This Is MS Multiple Sclerosis Knowledge & Support Community

We all read about treatments for MS, from Steel Wool to CCVSI to high doses of certain vitamins, including but not limited to D3 and Biotin. But testing periods seem awfully short since MS symptoms can and do go into remission for the majority of those with MS for 5, 10, up to even 15 years (or more).

So it seems to me that more often than the evaluation periods being used are much to short to draw valid conclusions. Am I mistaken?

If the disease can go into remission for very long periods of time, how will the MS community ever know for sure that a therapy is actually working? My brother was diagnosed about 15 years ago and doesn't take a DMD, takes very limited vitamins and doesn't do much else special for his health, yet he is doing fantastic. An acquaintance of mine has had MS for over 10 years, doesn't take a DMD and told me she changed nothing in her diet or lifestyle. And except for getting a bit tired in the afternoon, is also doing great. I unfortunately like many others am not so lucky (but I am doing OK). Yet the majority of those with MS seem to do OK (probably well over 50%). So with anywhere from 50% to 70% or 80% doing reasonably well because the disease is in full or partial remission, I wonder when we see rates of efficacy around 80% or even 95% (as is claimed by Dr.Coimbra's Treatment with 95% Efficacy). whether we should put much validity into their results, especially over such a short trial period, when the majority of those with MS do well anyway?

I am hopeful that a genuine cure will be found, but how will we even know for sure? I am not questioning or doubting any of the protocols posted on TIMS and elsewhere, just wondering how we can really know if they really work?

You're absolutely right, Elliot, research in natural progression shows that the majority of pwMS do reasonably well without any special treatments.

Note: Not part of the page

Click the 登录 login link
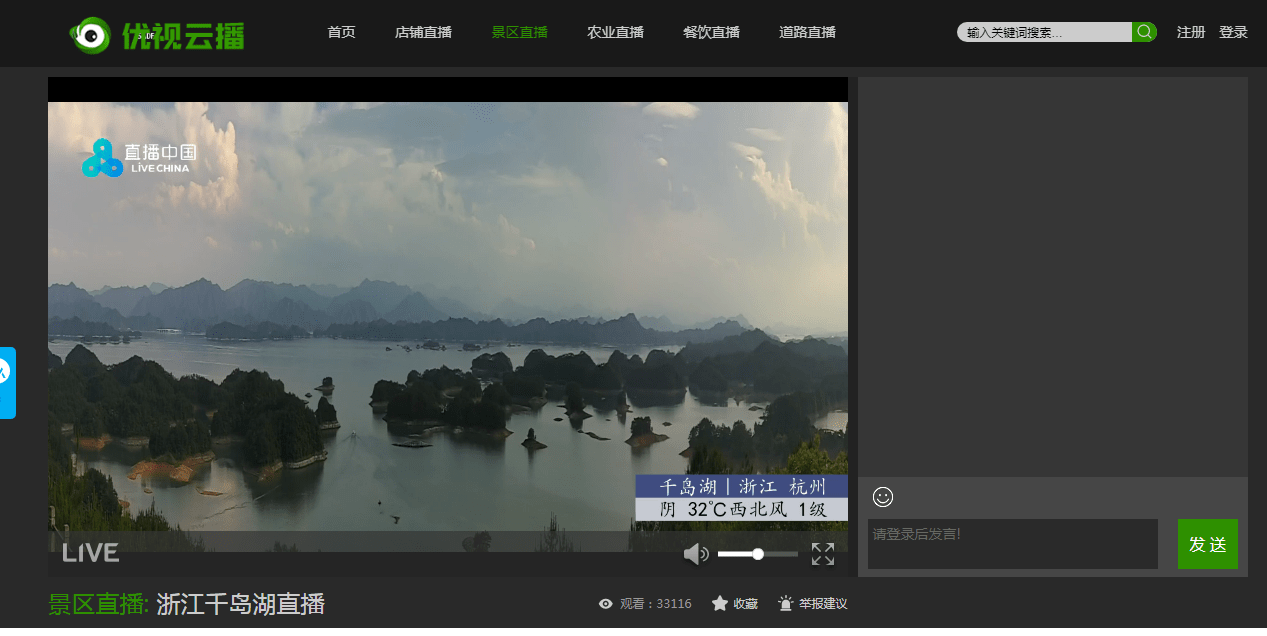1267x636 pixels. pyautogui.click(x=1233, y=32)

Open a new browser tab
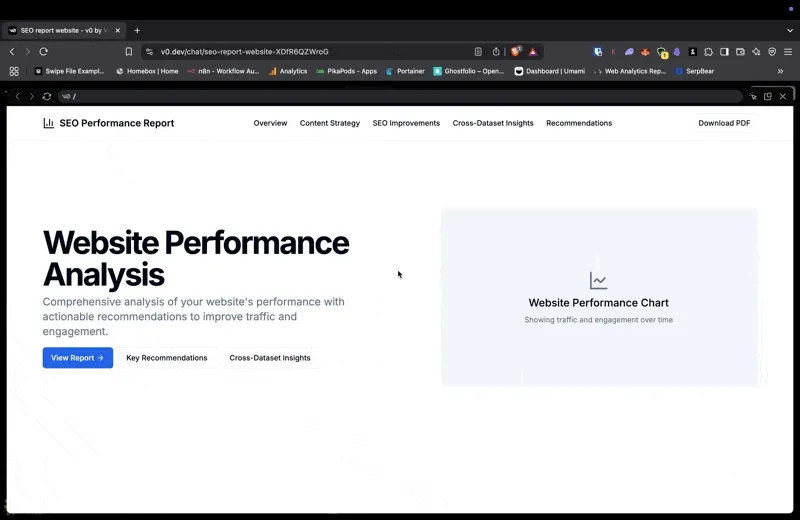(137, 30)

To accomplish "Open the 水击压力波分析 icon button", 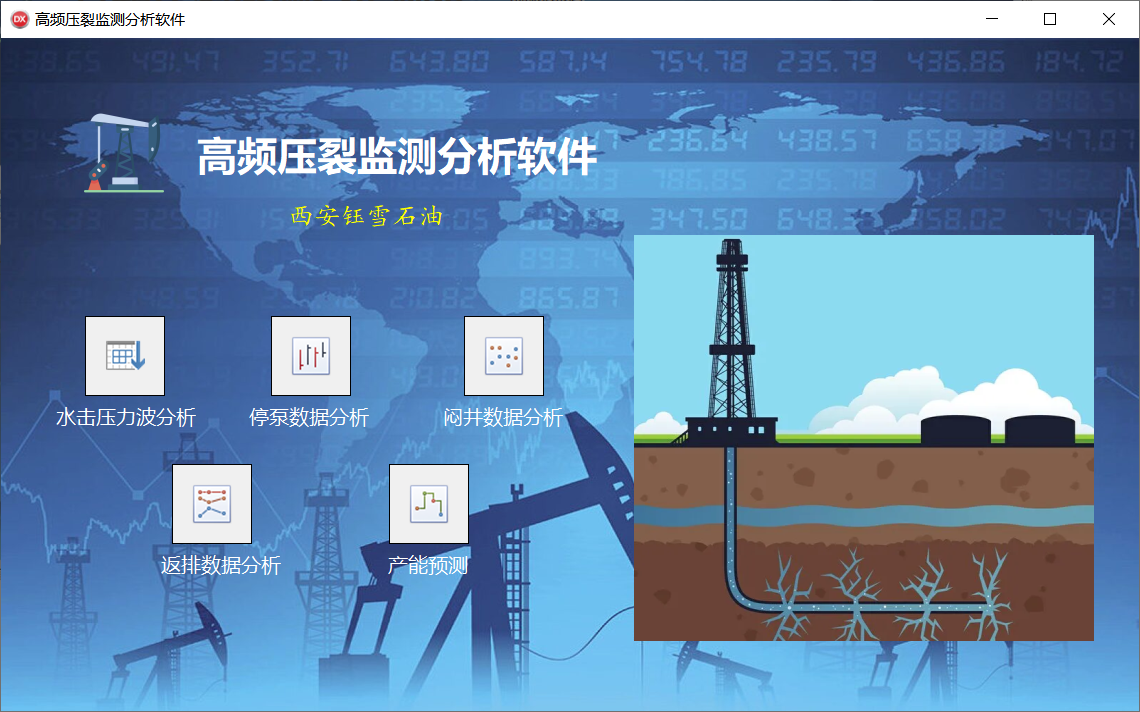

In the most comprehensive study of how multiple sclerosis progresses ever conducted, Mayo Clinic researchers found that most patients did not progress to a disability in walking over a 10-year observation period.

Of the patients in the study who were minimally disabled when first examined in 1991, the majority 83%, could still walk without a cane at the end of a 10-year follow-up period.

http://www.webmd.com/multiple-sclerosis ... t-patients

I would suggest that the biomarker of gray matter atrophy could be used as an indication of disease progression.
It is the only biomarker which is tied to disability, (as opposed to white matter lesions.)
A reversal of gray matter atrophy (as my husband had) might be an indication of disease reversal and treatment success.
http://www.ncbi.nlm.nih.gov/pubmed/18570297
http://www.neurologyreviews.com/the-pub ... 332e1.html
cheer

Firstly, the denizens of this forum are not consulted, because of their flaky, unscientific writings, which I for one would not have any other way.

However, there should be a place to file suggestions for protocols, which has editorial review, if anyone in TiMS has one. I would be happy to see such a clearinghouse or read of it being created. Otherwise we are limited somewhat here. Plus, nobody I have direct knowledge of has the qualifications which would be widely accepted. I don't have any health care contacts which would help.

One I might suggest is Dr. Kirsty Duncan, Science Minister for the Canadian federal government, who has been listening to the MS community for a long time now already.

One word of warning, though: she is very serious about science, and will not brook foolishness. If you want to see her track record, the Canadian government records all its parliamentary pronouncements, speeches, votes, etcetera in the form of a living document called Hansard. http://www.parl.gc.ca/HouseChamberBusin ... Language=E

As to Progression, things are better here today than they were in the 1960s, although they not have changed as much in other countries. My friend who got MS in the late 1960s, and died in the early 1970s, might have fared better today. It still claims the life of one or more Canadians every day.

I agree the diagnosis, and tests for status and prognosis of MS should change, as should a lot of the benchmarks used in MS research, such as the EAE model. For instance I think we might now use the spinal fluid of potential MS patients to diagnose and measure status by injecting it into mice.

Having had it for up to 18 years, I don't have much in common with early MS patients any more, as the degree of those symptoms that remain is much worse.

My latest problem is only secondary to MS. I go under the knife soon to try to repair a collar bone I broke twice, in two separate falls, a year and a half apart. Other than that, my GP said I looked better than he's ever seen me.